Es un pueblo rojo, y por lo tanto es bello. Plantado en una cañada, bordea sus casas de media agua, en teja y adobe, un arroyo seco que, sin embargo, en tiempo de aguas corre bronco para impedir el paso, río abajo, de los campesinos que regresan de sus mercas y negocios en Zapotitlán o Tehuacan. La falta de un puente es hoy el origen inmediato del pleito con la cabecera: la construcción del que se requiere llevaría más de dos millones de pesos, prácticamente la mitad de lo que ingresan por los diversos programas federales las arcas del municipcio. Un puente donde no llueve más de tres o cuatro ocasiones en el año, un cruce en el desierto de los cactos hacia las comunidades de Los Reyes y San Luis, puede ser visto como un acto de justicia o como una insensatez. Todo dependerá del lado del arroyo en el que te encuentres. A la sombra de un pirú, con la mira de órganos, gigantes y xoconostles, con el sol recalentando la pedrería del torrente imaginado para justificar el puente, uno sólo logra identificar la magnitud del problema nacional: obra prioritaria, escasez de recursos, funcionarios en el escritorio, compromisos caciquiles, cajones atorados, archivos electrónicos saturados, proyectos sociales durmiendo el sueño de los cactos.

Miscelánea La Rosa del desierto y Abarrotes El Perro Negro. Las letras pintarrajeadas sobre la empalizada al borde de la carretera antes de llegar a Zapotitlán de las Salinas, confirman que esta es una tierra extraña, con un rostro de erizo seco, de mundo fuera de la historia tras la violencia de las espinas, de mares que guardaron su memoria en este fondo de la tierra.
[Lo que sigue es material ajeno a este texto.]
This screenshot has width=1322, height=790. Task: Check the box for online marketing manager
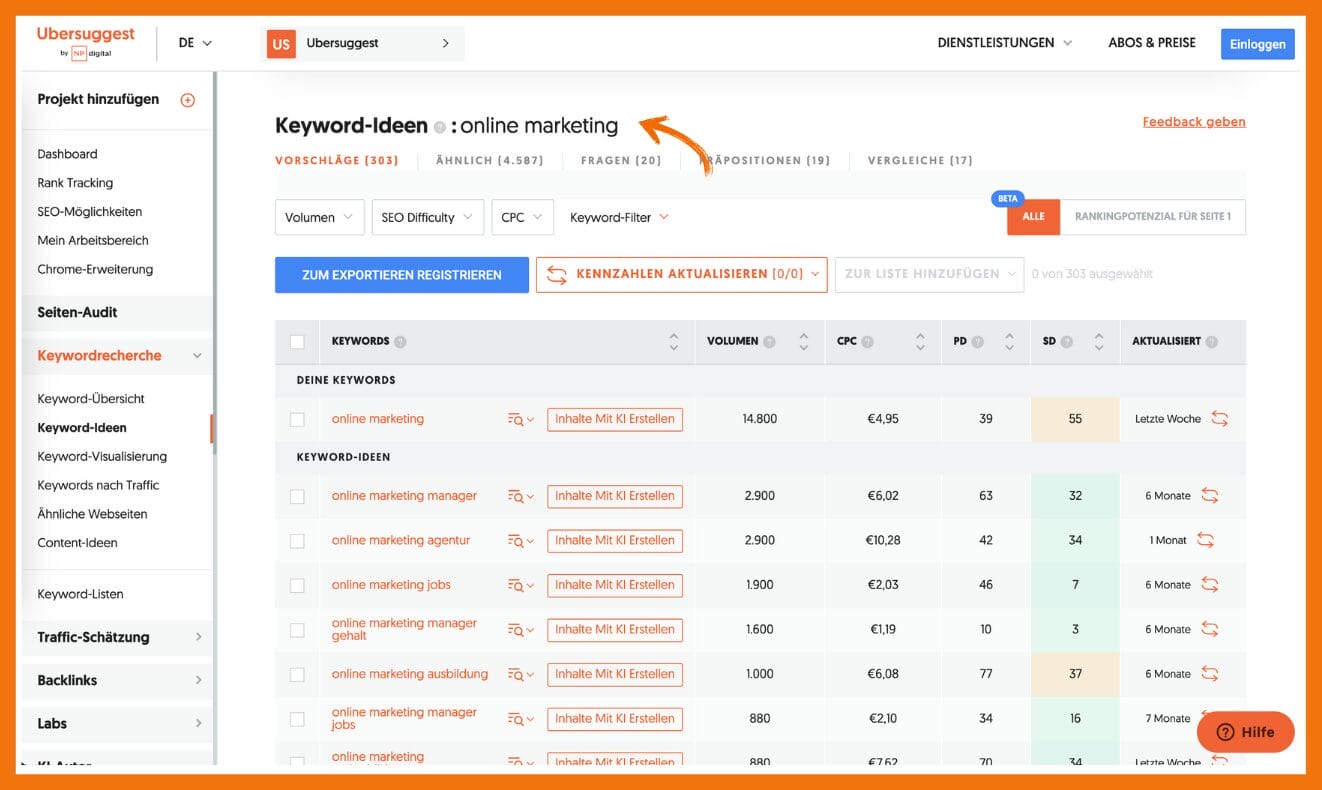point(297,496)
A veinte minutos de Tehuacán, pero a un instante de la era geológica.

Son las dos de la tarde de un domingo calcinado por el sol. Un hombre gordo y negro, sentado a la entrada del tendajón nos mira con la indiferencia de los cactos centenarios que nos cercan. Las cervezas han corrido por su sangre pero ahí está inamovible, pertrechado en su gordura como bisnaga prendida a la tierra, con el jugo suficiente para pasar el día por este alfiletero de los dioses popolocas. Sentado ahí, como maestro en esta fundición de soledades, corta toda pregunta por los hombres de esta sierra.
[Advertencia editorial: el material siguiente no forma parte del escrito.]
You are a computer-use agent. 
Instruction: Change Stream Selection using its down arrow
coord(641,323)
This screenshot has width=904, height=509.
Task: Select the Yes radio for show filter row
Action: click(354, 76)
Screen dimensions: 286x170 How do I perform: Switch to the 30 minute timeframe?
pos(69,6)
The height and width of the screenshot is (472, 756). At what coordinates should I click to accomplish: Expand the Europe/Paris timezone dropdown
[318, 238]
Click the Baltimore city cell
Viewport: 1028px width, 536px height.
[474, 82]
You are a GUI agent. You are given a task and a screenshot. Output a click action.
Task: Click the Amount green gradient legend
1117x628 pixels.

Más tarde, sobre la loma del jardín botánico observo el millón de cactos ordenados y puro: soldados marinos en defensa de la piedras contra el sol, le ganan al tiempo con sus sombras, se reparten la vileza de la luz y la dominan. Algún día el sol caerá y ellos seguirán ahí. Es un mundo de espinas el nuestro, de desiertos y perros negros peleando por las sombras. Pero en las afueras de Zapotitlán un hombre gordo y negro detiene el tiempo, retira el sol bajo su sombra.
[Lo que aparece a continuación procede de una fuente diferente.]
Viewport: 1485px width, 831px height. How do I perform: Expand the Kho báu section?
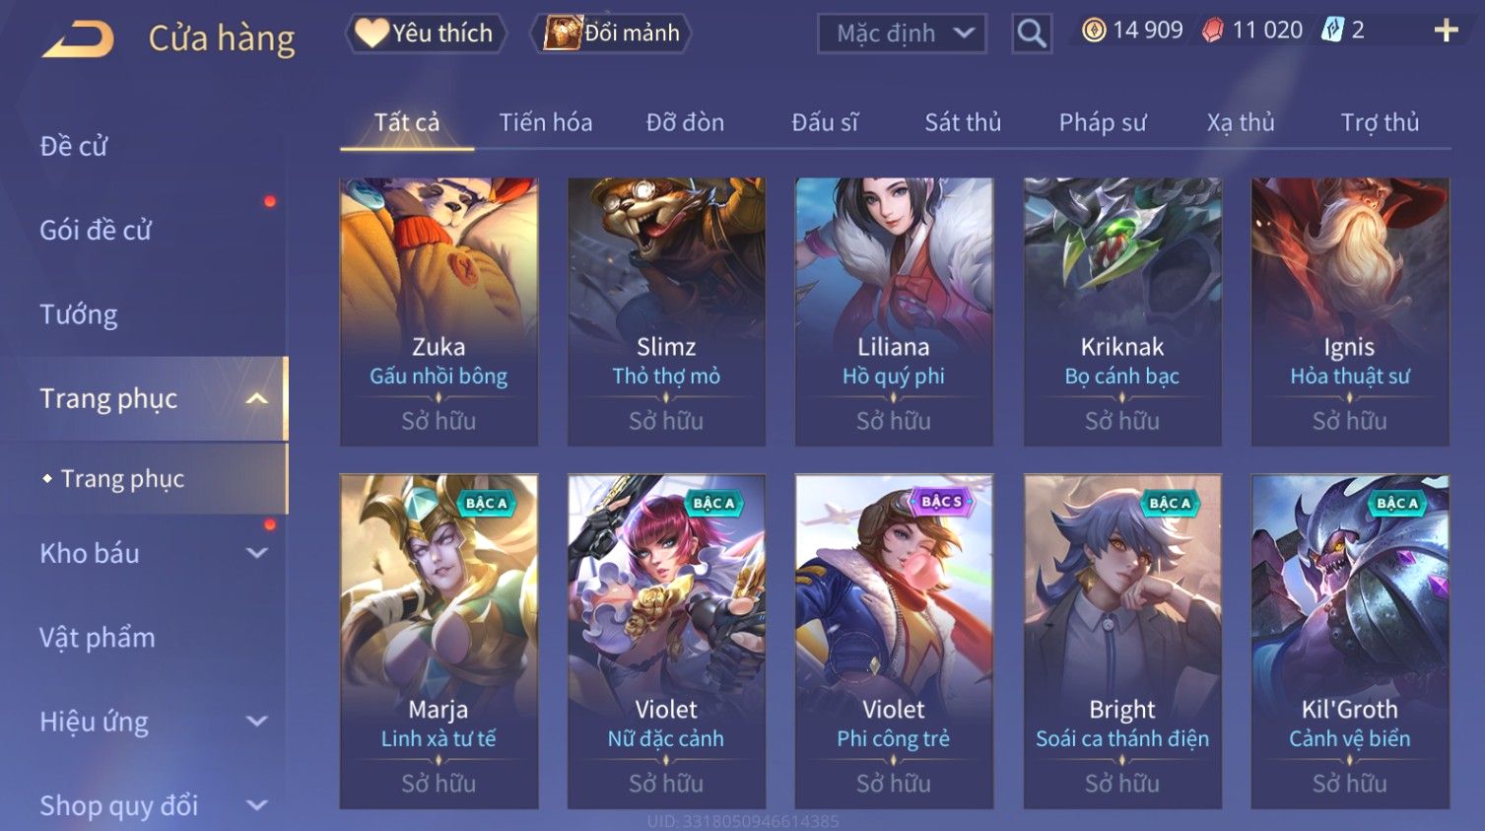[256, 553]
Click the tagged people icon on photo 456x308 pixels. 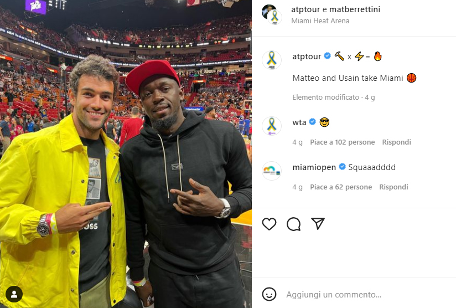tap(14, 294)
Pedro Miranda, en su bicicleta, rumbo al río Salado. Ha aprendido de ecología y se sabe por igual los nombres científicos, mestizos y popolocas, Tambien sabe que no tienen agua suficiente para regar las bolsitas negras con los renuevos --se han propuesto sembrar cien mil--, y que la historia de los japoneses es cierta, que convencieron al comisariado ejidal y retacaron trailers con muestras de las mas de sesenta especies de cactáceas de Zapotitlán. Pedro también cuenta historias de cerros, como el Cutag, y jefes popolocas, como Chapotl. En la meseta que forma el más alto al oriente tenían los antiguos su fortaleza. No imagino cómo sería la vida en esos tiempos. Pero Pedro afirma que en los actuales no falta si se busca: el trabajo en las salinas, en la extracción de onix o en su talle. Y si las manos de los artesanos logran piezas admirables, como el pegaso, el juego de tacitas cafeteras, los toros afilados a la manera de Picazzo o una maravilla mágica en el desierto: la madriguera de dos osos polares iluminada por dentro por la luz de un foco. Claro que si se quiere dinero --afirma la lógica de Pedro Miranda--, entonces hay que jalar para el norte, y si se consigue pasar a Estados Unidos, entonces no se deja de soñar con los cactos.